Trapianto d’organo: sintomi, terapie e prospettive di recupero
La malattia del trapianto, nota come GVHD (Graft-versus-Host Disease), è una complicazione immunitaria che può insorgere dopo un trapianto di tessuti, come nel caso del midollo osseo. Questa condizione si verifica quando le cellule immunitarie del donatore aggrediscono i tessuti dell’ospite. La GVHD è particolarmente comune nei trapianti allogenici, dove il donatore e il ricevente non sono geneticamente identici.
Cos’è la GVHD?
La GVHD è una risposta immunitaria avversa che avviene quando le cellule T del donatore riconoscono le cellule dell’ospite come estranee e iniziano attaccarle. È una complicazione frequente dopo i trapianti di midollo osseo, pratica utilizzata per trattare diversi tipi di cancro e malattie del sangue. Le probabilità di sviluppo della GVHD variano considerevolmente: si stima che il rischio sia tra il 30% e il 40% nei trapianti da donatori familiari, mentre aumenta notevolmente, arrivando al 60%-80%, nei trapianti da donatori non correlati.
Forme di GVHD
La malattia può manifestarsi in due forme principali: acuta e cronica.

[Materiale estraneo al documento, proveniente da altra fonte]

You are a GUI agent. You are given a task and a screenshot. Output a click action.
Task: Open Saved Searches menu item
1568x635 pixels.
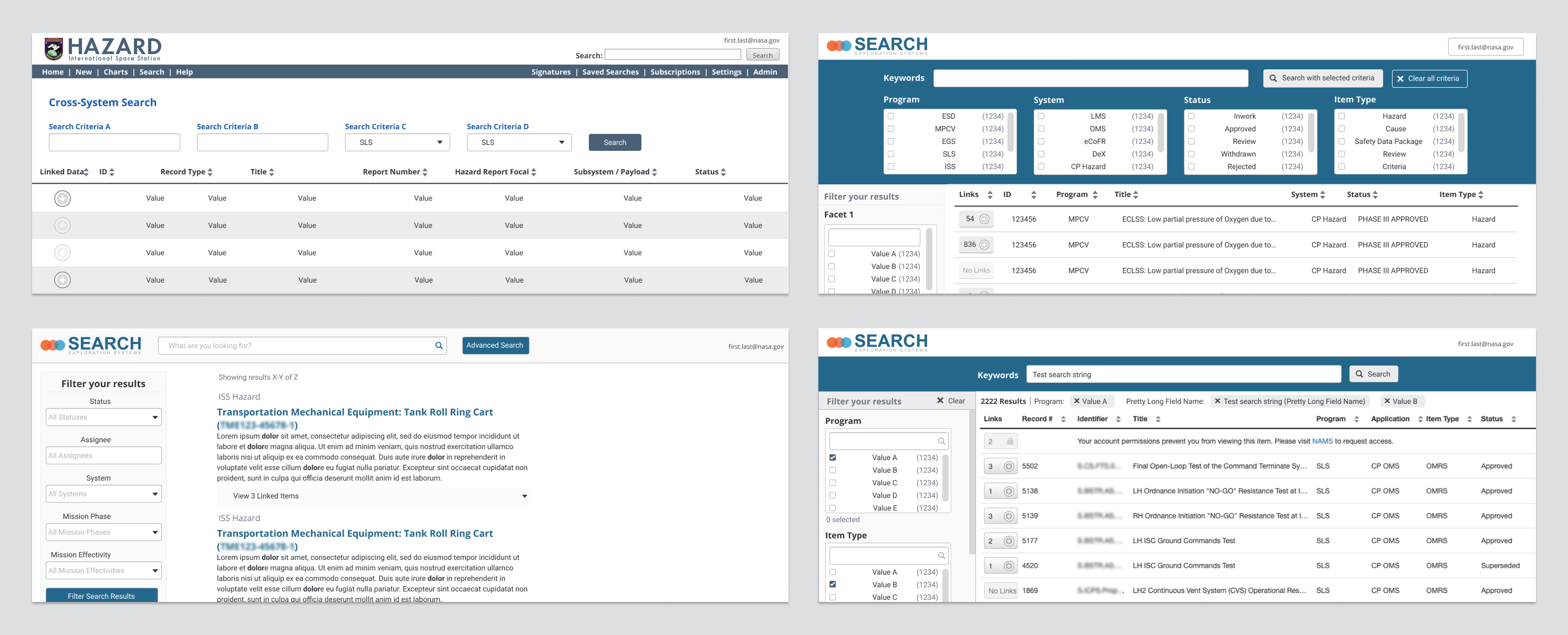[x=610, y=72]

- GVHD acuta: Si manifesta generalmente entro i primi 100 giorni dopo il trapianto. I sintomi possono includere eruzioni cutanee, diarrea e danni al fegato.
- GVHD cronica: Può svilupparsi dopo il periodo iniziale, talvolta anche in pazienti che non hanno mostrato segni di GVHD acuta. Questa forma può provocare sintomi più duraturi e persistenti, come secchezza degli occhi e della bocca, rigidità articolare e alterazioni nella pelle.